[Source text]:
The lottery operations industry is dominated by two private companies, U.K.-based International Game Technology PLC and Canadian-owned Scientific Games Holdings LP.

State-level lobbying by Scientific Games in the 1980s was critical to the expansion of the lottery from one state, New Hampshire in 1964, to nearly every state. Scientific Games just sold its lottery business to Toronto-based private equity firm Brookfield Business Partners LP for nearly $6 billion. Future profits will benefit Brookfield CEO Bruce Flatt, who is worth $4.5 billion, according to Forbes.

Stores get a commission for selling tickets and cashing in winning tickets. They earn, on average, 6%, but also earn substantial bonuses when a customer wins big. They took in $5 billion in 2020, according to the La Fleur’s almanac.

Convenience stores account for nearly two-thirds of lottery sales. Major multinational firms profit from owning thousands of U.S. convenience stores, including the Japanese firm Seven & i Holdings, which has more than 10,000 7-Eleven and Speedway stores.

Many states permit sales at stores that specifically market to low-income clientele. Check-cashing stores, patronized by lower-income people who don’t have bank accounts, sell lottery tickets in 24 states, the Howard Center found.

After prizes are paid out and the costs of running the lottery are paid for, $21 billion of the original $82 billion remains for spending on government programs.

At least two-thirds of the $21 billion is earmarked for education programs.

The Michigan lottery, where Standifer plays, has for decades billed itself as a win for education. The vast majority of the state’s share of lottery funding is used for K-12 education funding.

[Collected material]:
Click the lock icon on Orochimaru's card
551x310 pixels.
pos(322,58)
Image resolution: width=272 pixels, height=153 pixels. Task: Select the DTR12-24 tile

[Written problem]:
Write out the part of the lottery passage above that opens with the words containing "Stores get a" and closes with "La Fleur’s almanac.".

[Written solution]:
Stores get a commission for selling tickets and cashing in winning tickets. They earn, on average, 6%, but also earn substantial bonuses when a customer wins big. They took in $5 billion in 2020, according to the La Fleur’s almanac.